──────── EXTRACTED DATA

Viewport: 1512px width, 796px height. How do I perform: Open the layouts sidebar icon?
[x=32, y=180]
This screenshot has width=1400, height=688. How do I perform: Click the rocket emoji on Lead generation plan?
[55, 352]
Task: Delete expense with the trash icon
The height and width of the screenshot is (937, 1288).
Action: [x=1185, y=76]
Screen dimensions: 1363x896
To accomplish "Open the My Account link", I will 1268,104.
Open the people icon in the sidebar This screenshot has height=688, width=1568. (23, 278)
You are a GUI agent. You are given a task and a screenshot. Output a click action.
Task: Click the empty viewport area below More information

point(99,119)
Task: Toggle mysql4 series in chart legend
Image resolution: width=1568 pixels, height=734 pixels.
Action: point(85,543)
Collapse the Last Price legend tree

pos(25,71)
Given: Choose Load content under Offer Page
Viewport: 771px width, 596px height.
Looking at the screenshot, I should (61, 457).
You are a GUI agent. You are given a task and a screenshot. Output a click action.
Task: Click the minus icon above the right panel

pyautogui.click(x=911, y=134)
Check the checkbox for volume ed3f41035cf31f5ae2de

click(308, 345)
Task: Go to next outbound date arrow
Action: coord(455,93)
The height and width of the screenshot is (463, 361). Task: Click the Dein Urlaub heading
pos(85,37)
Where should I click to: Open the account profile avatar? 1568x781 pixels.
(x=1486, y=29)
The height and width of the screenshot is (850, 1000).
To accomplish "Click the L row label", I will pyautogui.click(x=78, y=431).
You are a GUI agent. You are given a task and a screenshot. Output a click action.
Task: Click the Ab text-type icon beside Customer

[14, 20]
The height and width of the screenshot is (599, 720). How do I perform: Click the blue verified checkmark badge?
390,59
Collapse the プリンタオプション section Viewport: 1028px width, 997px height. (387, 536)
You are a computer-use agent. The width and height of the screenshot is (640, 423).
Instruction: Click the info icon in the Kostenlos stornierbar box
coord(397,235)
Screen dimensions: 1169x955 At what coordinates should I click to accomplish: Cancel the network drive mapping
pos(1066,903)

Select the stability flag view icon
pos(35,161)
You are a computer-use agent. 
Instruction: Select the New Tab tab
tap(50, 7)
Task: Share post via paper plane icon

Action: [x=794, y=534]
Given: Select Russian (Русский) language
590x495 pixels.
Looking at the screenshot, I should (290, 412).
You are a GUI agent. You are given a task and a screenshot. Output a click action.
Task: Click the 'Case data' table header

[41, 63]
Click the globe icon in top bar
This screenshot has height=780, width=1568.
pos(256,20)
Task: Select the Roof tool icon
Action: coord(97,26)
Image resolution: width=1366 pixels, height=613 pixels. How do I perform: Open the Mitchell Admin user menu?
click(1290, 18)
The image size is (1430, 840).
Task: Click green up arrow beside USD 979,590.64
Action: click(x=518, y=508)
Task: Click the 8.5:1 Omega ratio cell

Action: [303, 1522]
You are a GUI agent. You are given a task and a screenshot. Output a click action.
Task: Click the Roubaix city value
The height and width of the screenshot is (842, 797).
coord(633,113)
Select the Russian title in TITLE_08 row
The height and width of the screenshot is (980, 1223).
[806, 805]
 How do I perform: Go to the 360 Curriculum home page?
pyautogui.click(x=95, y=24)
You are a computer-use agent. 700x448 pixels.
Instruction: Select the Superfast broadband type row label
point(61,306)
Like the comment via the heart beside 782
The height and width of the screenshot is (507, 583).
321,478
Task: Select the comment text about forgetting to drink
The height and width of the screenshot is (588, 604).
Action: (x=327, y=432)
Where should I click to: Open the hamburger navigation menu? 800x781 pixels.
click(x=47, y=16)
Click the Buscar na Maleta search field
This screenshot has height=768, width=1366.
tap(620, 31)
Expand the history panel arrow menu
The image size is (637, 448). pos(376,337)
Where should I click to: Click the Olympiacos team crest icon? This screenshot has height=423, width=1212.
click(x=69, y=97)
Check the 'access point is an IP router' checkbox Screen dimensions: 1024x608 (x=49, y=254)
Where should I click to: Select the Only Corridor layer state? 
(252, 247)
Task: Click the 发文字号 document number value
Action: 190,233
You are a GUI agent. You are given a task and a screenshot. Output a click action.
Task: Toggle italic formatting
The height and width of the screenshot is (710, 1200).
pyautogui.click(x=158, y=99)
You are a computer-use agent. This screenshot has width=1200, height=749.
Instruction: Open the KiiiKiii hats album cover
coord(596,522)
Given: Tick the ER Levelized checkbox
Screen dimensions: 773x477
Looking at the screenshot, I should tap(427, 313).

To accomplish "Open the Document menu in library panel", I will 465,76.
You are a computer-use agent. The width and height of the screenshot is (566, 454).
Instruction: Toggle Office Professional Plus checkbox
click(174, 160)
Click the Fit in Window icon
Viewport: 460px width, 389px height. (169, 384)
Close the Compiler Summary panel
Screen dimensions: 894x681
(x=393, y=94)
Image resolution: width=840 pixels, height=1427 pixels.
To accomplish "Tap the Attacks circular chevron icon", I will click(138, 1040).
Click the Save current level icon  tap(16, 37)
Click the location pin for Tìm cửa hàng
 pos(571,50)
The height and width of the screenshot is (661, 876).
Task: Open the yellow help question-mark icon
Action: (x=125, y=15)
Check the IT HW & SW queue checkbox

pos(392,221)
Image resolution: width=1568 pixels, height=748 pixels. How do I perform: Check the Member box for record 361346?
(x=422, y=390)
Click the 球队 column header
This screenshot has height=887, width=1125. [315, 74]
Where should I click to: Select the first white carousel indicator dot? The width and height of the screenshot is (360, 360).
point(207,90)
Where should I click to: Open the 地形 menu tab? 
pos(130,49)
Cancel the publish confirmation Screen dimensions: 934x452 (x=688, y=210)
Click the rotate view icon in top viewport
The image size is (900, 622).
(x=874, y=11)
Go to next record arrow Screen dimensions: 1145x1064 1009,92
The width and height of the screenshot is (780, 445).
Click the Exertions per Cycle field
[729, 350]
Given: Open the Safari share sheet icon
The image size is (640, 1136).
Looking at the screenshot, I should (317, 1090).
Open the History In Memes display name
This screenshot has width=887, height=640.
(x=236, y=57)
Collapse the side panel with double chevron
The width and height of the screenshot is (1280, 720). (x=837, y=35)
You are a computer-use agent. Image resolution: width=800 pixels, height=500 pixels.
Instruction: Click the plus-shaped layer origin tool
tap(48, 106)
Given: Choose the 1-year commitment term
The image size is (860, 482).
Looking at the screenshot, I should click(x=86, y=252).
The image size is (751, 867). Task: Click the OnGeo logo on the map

────────────────

EXERCISE
Print out the full listing above, word for word.

OUTPUT FOR THIS EXERCISE
Viewport: 1512px width, 796px height. How do I perform: Open the layouts sidebar icon?
[x=32, y=180]
This screenshot has width=1400, height=688. How do I perform: Click the rocket emoji on Lead generation plan?
[55, 352]
Task: Delete expense with the trash icon
The height and width of the screenshot is (937, 1288).
Action: [x=1185, y=76]
Screen dimensions: 1363x896
To accomplish "Open the My Account link", I will 1268,104.
Open the people icon in the sidebar This screenshot has height=688, width=1568. (23, 278)
You are a GUI agent. You are given a task and a screenshot. Output a click action.
Task: Click the empty viewport area below More information

point(99,119)
Task: Toggle mysql4 series in chart legend
Image resolution: width=1568 pixels, height=734 pixels.
Action: point(85,543)
Collapse the Last Price legend tree

pos(25,71)
Given: Choose Load content under Offer Page
Viewport: 771px width, 596px height.
Looking at the screenshot, I should (61, 457).
You are a GUI agent. You are given a task and a screenshot. Output a click action.
Task: Click the minus icon above the right panel

pyautogui.click(x=911, y=134)
Check the checkbox for volume ed3f41035cf31f5ae2de

click(308, 345)
Task: Go to next outbound date arrow
Action: coord(455,93)
The height and width of the screenshot is (463, 361). Task: Click the Dein Urlaub heading
pos(85,37)
Where should I click to: Open the account profile avatar? 1568x781 pixels.
(x=1486, y=29)
The height and width of the screenshot is (850, 1000).
To accomplish "Click the L row label", I will pyautogui.click(x=78, y=431).
You are a GUI agent. You are given a task and a screenshot. Output a click action.
Task: Click the Ab text-type icon beside Customer

[14, 20]
The height and width of the screenshot is (599, 720). How do I perform: Click the blue verified checkmark badge?
390,59
Collapse the プリンタオプション section Viewport: 1028px width, 997px height. (387, 536)
You are a computer-use agent. The width and height of the screenshot is (640, 423).
Instruction: Click the info icon in the Kostenlos stornierbar box
coord(397,235)
Screen dimensions: 1169x955 At what coordinates should I click to accomplish: Cancel the network drive mapping
pos(1066,903)

Select the stability flag view icon
pos(35,161)
You are a computer-use agent. 
Instruction: Select the New Tab tab
tap(50, 7)
Task: Share post via paper plane icon

Action: [x=794, y=534]
Given: Select Russian (Русский) language
590x495 pixels.
Looking at the screenshot, I should (290, 412).
You are a GUI agent. You are given a task and a screenshot. Output a click action.
Task: Click the 'Case data' table header

[41, 63]
Click the globe icon in top bar
This screenshot has height=780, width=1568.
pos(256,20)
Task: Select the Roof tool icon
Action: coord(97,26)
Image resolution: width=1366 pixels, height=613 pixels. How do I perform: Open the Mitchell Admin user menu?
click(1290, 18)
The image size is (1430, 840).
Task: Click green up arrow beside USD 979,590.64
Action: click(x=518, y=508)
Task: Click the 8.5:1 Omega ratio cell

Action: [303, 1522]
You are a GUI agent. You are given a task and a screenshot. Output a click action.
Task: Click the Roubaix city value
The height and width of the screenshot is (842, 797).
coord(633,113)
Select the Russian title in TITLE_08 row
The height and width of the screenshot is (980, 1223).
[806, 805]
 How do I perform: Go to the 360 Curriculum home page?
pyautogui.click(x=95, y=24)
You are a computer-use agent. 700x448 pixels.
Instruction: Select the Superfast broadband type row label
point(61,306)
Like the comment via the heart beside 782
The height and width of the screenshot is (507, 583).
321,478
Task: Select the comment text about forgetting to drink
The height and width of the screenshot is (588, 604).
Action: (x=327, y=432)
Where should I click to: Open the hamburger navigation menu? 800x781 pixels.
click(x=47, y=16)
Click the Buscar na Maleta search field
This screenshot has height=768, width=1366.
tap(620, 31)
Expand the history panel arrow menu
The image size is (637, 448). pos(376,337)
Where should I click to: Click the Olympiacos team crest icon? This screenshot has height=423, width=1212.
click(x=69, y=97)
Check the 'access point is an IP router' checkbox Screen dimensions: 1024x608 (x=49, y=254)
Where should I click to: Select the Only Corridor layer state? 
(252, 247)
Task: Click the 发文字号 document number value
Action: 190,233
You are a GUI agent. You are given a task and a screenshot. Output a click action.
Task: Toggle italic formatting
The height and width of the screenshot is (710, 1200).
pyautogui.click(x=158, y=99)
You are a computer-use agent. This screenshot has width=1200, height=749.
Instruction: Open the KiiiKiii hats album cover
coord(596,522)
Given: Tick the ER Levelized checkbox
Screen dimensions: 773x477
Looking at the screenshot, I should tap(427, 313).

To accomplish "Open the Document menu in library panel", I will 465,76.
You are a computer-use agent. The width and height of the screenshot is (566, 454).
Instruction: Toggle Office Professional Plus checkbox
click(174, 160)
Click the Fit in Window icon
Viewport: 460px width, 389px height. (169, 384)
Close the Compiler Summary panel
Screen dimensions: 894x681
(x=393, y=94)
Image resolution: width=840 pixels, height=1427 pixels.
To accomplish "Tap the Attacks circular chevron icon", I will click(138, 1040).
Click the Save current level icon  tap(16, 37)
Click the location pin for Tìm cửa hàng
 pos(571,50)
The height and width of the screenshot is (661, 876).
Task: Open the yellow help question-mark icon
Action: (x=125, y=15)
Check the IT HW & SW queue checkbox

pos(392,221)
Image resolution: width=1568 pixels, height=748 pixels. How do I perform: Check the Member box for record 361346?
(x=422, y=390)
Click the 球队 column header
This screenshot has height=887, width=1125. [315, 74]
Where should I click to: Select the first white carousel indicator dot? The width and height of the screenshot is (360, 360).
point(207,90)
Where should I click to: Open the 地形 menu tab? 
pos(130,49)
Cancel the publish confirmation Screen dimensions: 934x452 (x=688, y=210)
Click the rotate view icon in top viewport
The image size is (900, 622).
(x=874, y=11)
Go to next record arrow Screen dimensions: 1145x1064 1009,92
The width and height of the screenshot is (780, 445).
Click the Exertions per Cycle field
[729, 350]
Given: Open the Safari share sheet icon
The image size is (640, 1136).
Looking at the screenshot, I should (317, 1090).
Open the History In Memes display name
This screenshot has width=887, height=640.
(x=236, y=57)
Collapse the side panel with double chevron
The width and height of the screenshot is (1280, 720). (x=837, y=35)
You are a computer-use agent. Image resolution: width=800 pixels, height=500 pixels.
Instruction: Click the plus-shaped layer origin tool
tap(48, 106)
Given: Choose the 1-year commitment term
The image size is (860, 482).
Looking at the screenshot, I should click(x=86, y=252).
The image size is (751, 867). Task: Click the OnGeo logo on the map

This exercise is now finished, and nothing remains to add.